### Text for analysis:
┏━━

For the first few days I maintained my calm demeanour. There was also some overwhelm, self-pity and helplessness. I couldn’t be bothered looking for ways to be powerful or purposeful. Knowing the specialist was referring me to a surgeon, I was prepared to let the hospital process take its own natural course. My wife proactively followed up on it and found it was stuck in the system and would have never got to the surgeon without intervention. I would be dead without her efforts.
My overwhelm shifted. I took ownership of the process. I researched the tumour, and thoroughly understood its impacts and what the surgeon could do, and what the implications would be. By the time I saw the surgeon he was telling me what I already knew, apart from the date for surgery. A friend was a grief counsellor. In speaking with her, she suggested I actively enlist the support of friends as that would make the process easier for me and Juanita. I informed friends in various networks I was part of about my situation. I had been a facilitator of programmes for men for a number of years. I attended a meeting of men and shared my news, my terror and my uncertainty. I experienced a wonderful outpouring of love and support. That grew when the network of several thousand men were informed. We had friends from all around the world in a vigil while I was under anaesthetic, praying or otherwise actively sending positive energy in my direction. Over 120 people were on the update list who chose to be kept informed of my progress for the first few months. Many of those who were local visited me as I had strength to receive them. As shocking and frightening as the news was for me that I had a tumour, I never would have learned the power and support available in such time without it. It really was quite humbling. There was more good will available than I had the capacity to receive.
However, the surgery was only part of the journey. I found that as the post-surgical reality set in, I had enormous grief related to loss of function – primarily hearing, balance, and emotional composure. From time to time, uncontrollable grief welled up, and I would burst into tears for no apparent reason. I would have fits of rage, something entirely alien to me before surgery. These, among others, told me I was not functioning correctly, that I was broken. That is where the third major factor came into play. I had to let go of being who I had been and learn to accept my new self. Over time many of the extremes have disappeared, but my emotional world is much more volatile than it used to be, and some of the qualities I really liked about myself prior to surgery have been lost. Part of the process of letting go has been to reframe my new reality into something meaningful and workable for me. Reframing provides the brain with rationale for why the new situation is okay, positive, good. Once the brain becomes can then settle and find new and productive ways of working within the new context.
This experience has been a series of challenges for me. I have not always managed to embrace the change with power and purpose. In fact, sometimes I have struggled against my new reality, a thoroughly futile thing to do. However, I have never lost sight of the fact it is up to me, no one else, to create the life I want moving forward. While potently and patiently supported by my wife, who has been my rock, it has still been up to me to positively move forward, to assert myself, stay present, take action and be real.
What challenges are you currently facing? How could you strengthen your response to the changes so you claim and maintain your purpose and power? Whatever it is you face, I wish you potency and strength to face up to the challenges. May you find your resilience, your way to overcome your fears, and a means for letting go of what is no longer available in ways that work for you.

┗━━

### Source material:
┏━━

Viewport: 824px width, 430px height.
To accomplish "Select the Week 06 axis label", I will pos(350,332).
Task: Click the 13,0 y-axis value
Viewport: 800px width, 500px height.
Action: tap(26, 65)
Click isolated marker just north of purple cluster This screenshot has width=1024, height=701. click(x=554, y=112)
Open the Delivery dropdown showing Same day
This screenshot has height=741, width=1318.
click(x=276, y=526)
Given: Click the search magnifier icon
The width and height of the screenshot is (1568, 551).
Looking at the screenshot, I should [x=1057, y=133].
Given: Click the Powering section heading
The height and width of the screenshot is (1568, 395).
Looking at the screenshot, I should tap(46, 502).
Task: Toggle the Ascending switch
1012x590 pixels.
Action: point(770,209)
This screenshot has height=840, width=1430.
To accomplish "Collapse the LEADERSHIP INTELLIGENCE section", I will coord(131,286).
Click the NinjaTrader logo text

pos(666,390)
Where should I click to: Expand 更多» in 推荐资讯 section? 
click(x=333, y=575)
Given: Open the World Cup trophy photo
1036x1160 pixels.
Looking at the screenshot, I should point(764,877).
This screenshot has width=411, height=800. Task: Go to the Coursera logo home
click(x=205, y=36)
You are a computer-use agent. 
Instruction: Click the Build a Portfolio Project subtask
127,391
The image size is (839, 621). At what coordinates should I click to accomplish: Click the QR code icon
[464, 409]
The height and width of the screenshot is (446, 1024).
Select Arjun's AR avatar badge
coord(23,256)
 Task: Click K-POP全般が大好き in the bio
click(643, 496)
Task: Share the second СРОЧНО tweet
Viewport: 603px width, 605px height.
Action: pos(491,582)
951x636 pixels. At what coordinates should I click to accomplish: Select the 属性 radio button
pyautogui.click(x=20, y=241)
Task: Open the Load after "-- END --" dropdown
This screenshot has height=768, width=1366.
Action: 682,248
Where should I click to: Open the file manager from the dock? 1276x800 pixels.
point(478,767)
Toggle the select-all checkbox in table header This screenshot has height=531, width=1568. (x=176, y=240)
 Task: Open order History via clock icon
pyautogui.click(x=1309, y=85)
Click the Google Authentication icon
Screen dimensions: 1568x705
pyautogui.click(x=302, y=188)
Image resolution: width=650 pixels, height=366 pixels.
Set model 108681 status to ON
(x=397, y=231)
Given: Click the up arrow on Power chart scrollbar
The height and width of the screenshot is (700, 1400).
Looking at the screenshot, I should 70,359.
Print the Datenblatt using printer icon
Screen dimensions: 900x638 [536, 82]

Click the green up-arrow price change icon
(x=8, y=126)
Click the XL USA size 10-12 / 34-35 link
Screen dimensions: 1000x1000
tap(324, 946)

┗━━

In the account of recovering from tumor surgery, which losses of function does the writer name as the main sources of post-surgical grief?

### Final answer:
Hearing, balance, and emotional composure.